[Source]
┄┄┄┄┄┄┄┄┄┄┄┄┄┄┄┄┄┄┄┄

Aurélie Trouvé, Le Bloc arc-en-ciel. Pour une stratégie politique radicale et inclusive, La Découverte, coll. « Petits cahiers libres », 9 septembre 2021, 168 pages, 13 €. ISBN : 9782348068713


Présentation de l'éditeur. « Partout, la colère monte ; partout, l’aspiration à un changement profond se fait entendre. Après vingt années d’engagement au coeur des mouvements sociaux, Aurélie Trouvé analyse dans ce livre comment l’exigence d’égalité réelle exprimée par les populations dominées est en train de bouleverser l’ordre établi. En s’engageant frontalement, sans le concours des médiations traditionnelles, ces dernières heurtent le vieux monde de la politique. Mais cette puissance qui se dégage du côté de l’écologie dissidente, des insurrections populaires, des luttes antipatriarcales et antiracistes et des mouvements syndicaux reste fragmentée, incapable de se constituer en véritable force politique.

┄┄┄┄┄┄┄┄┄┄┄┄┄┄┄┄┄┄┄┄

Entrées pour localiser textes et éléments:
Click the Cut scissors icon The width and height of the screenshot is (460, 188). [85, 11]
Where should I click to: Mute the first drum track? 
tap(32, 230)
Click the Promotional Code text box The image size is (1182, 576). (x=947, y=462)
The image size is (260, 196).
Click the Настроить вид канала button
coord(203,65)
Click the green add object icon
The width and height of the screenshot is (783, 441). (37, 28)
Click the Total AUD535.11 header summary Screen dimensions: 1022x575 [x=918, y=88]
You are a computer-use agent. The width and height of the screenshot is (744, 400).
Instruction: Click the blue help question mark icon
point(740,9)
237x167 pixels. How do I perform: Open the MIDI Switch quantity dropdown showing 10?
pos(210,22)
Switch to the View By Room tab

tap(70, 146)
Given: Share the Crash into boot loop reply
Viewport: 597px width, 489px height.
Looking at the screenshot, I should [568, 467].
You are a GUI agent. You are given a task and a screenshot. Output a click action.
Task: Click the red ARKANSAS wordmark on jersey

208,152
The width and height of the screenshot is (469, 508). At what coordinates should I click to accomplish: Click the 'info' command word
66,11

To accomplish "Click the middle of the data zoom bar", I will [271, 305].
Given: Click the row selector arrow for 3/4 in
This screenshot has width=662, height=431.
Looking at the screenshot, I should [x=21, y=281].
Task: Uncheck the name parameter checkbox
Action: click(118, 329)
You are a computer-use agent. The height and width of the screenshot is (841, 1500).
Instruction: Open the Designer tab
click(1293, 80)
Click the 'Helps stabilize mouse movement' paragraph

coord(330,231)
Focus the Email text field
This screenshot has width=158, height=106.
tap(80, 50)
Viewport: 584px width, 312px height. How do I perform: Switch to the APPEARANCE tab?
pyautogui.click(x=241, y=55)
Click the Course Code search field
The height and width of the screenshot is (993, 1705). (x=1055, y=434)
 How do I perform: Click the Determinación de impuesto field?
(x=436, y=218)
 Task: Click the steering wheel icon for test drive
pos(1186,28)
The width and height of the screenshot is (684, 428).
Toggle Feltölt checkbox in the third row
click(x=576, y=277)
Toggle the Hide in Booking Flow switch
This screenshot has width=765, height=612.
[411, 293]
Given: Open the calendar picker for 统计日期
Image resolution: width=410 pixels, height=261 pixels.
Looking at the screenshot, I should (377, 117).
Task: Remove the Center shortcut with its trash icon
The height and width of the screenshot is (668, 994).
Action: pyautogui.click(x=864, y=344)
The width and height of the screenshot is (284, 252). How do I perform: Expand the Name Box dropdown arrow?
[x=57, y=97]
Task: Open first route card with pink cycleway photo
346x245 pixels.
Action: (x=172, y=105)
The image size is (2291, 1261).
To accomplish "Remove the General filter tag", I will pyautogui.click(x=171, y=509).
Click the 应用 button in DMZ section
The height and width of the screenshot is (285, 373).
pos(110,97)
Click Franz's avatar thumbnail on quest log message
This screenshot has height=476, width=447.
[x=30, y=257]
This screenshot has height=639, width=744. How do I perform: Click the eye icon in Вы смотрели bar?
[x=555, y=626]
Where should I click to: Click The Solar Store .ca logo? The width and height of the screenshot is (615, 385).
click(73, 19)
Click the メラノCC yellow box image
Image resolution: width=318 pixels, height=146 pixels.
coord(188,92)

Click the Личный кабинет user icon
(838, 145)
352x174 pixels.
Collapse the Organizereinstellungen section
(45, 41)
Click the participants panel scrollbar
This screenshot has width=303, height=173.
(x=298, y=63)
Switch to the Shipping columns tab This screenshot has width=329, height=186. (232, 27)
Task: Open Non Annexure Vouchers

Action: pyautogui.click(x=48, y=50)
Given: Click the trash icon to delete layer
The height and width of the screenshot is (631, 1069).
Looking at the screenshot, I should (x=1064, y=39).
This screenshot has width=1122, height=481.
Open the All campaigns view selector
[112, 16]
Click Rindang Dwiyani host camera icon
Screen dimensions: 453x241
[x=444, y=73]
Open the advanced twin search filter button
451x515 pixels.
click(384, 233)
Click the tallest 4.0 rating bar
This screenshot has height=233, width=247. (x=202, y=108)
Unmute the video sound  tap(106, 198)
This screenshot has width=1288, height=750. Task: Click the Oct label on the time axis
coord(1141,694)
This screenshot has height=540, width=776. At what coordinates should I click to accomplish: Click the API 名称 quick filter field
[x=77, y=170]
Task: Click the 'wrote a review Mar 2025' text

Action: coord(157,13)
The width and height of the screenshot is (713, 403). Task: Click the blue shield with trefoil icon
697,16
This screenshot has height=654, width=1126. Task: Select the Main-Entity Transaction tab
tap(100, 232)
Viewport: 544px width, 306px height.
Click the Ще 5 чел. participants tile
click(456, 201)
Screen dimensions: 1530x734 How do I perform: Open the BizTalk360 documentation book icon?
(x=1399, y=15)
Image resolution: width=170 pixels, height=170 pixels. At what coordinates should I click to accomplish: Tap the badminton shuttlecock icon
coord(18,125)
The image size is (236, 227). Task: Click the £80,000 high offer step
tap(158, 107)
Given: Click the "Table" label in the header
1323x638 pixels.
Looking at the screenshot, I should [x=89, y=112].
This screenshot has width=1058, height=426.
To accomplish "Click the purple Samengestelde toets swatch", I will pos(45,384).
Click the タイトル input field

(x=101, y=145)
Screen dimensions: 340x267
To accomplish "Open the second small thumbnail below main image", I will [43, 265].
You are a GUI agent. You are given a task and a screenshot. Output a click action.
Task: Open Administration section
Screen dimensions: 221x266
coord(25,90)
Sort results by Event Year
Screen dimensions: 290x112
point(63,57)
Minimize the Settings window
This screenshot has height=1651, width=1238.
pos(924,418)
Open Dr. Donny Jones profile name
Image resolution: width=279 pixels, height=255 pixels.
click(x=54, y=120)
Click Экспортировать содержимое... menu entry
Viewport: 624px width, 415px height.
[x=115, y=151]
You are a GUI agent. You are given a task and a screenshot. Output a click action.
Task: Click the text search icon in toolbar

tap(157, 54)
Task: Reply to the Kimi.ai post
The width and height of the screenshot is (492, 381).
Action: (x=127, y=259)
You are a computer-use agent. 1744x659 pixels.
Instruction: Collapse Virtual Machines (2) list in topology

┄┄┄┄┄┄┄┄┄┄┄┄┄┄┄┄┄┄┄┄

[Exercices]
[a] Pouvez-vous réécrire sous forme de liste, plus brièvement, le paragraphe de la source qui commence par « Présentation de l'éditeur », en gardant ses faits essentiels ?
[b] D'après la source, ces affirmations sont-elles exactes ? Répondez par oui ou non, en citant les mots décisifs.
(i) Le livre compte 168 pages.
(ii) Aurélie Trouvé a passé dix années engagée dans les mouvements sociaux.
(iii) La puissance issue de ces mouvements constitue déjà une véritable force politique.
[c] Comment traduire en anglais cette phrase de la source : « Partout, la colère monte ; partout, l’aspiration à un changement profond se fait entendre. » ?

[Corrigé]
[a]
- Partout, la colère et l'aspiration à un changement profond se font entendre.
- Après vingt ans d'engagement dans les mouvements sociaux, Aurélie Trouvé analyse comment l'exigence d'égalité réelle des populations dominées bouleverse l'ordre établi.
- En s'engageant frontalement, sans médiations traditionnelles, ces populations heurtent le vieux monde de la politique.
- Cette puissance, issue de l'écologie dissidente, des insurrections populaires, des luttes antipatriarcales et antiracistes et des mouvements syndicaux, reste fragmentée et incapable de devenir une véritable force politique.

[b]
(i) Oui : « 168 pages ».
(ii) Non : « Après vingt années d’engagement au coeur des mouvements sociaux ».
(iii) Non : « reste fragmentée, incapable de se constituer en véritable force politique ».

[c] Everywhere, anger is rising; everywhere, the longing for profound change is making itself heard.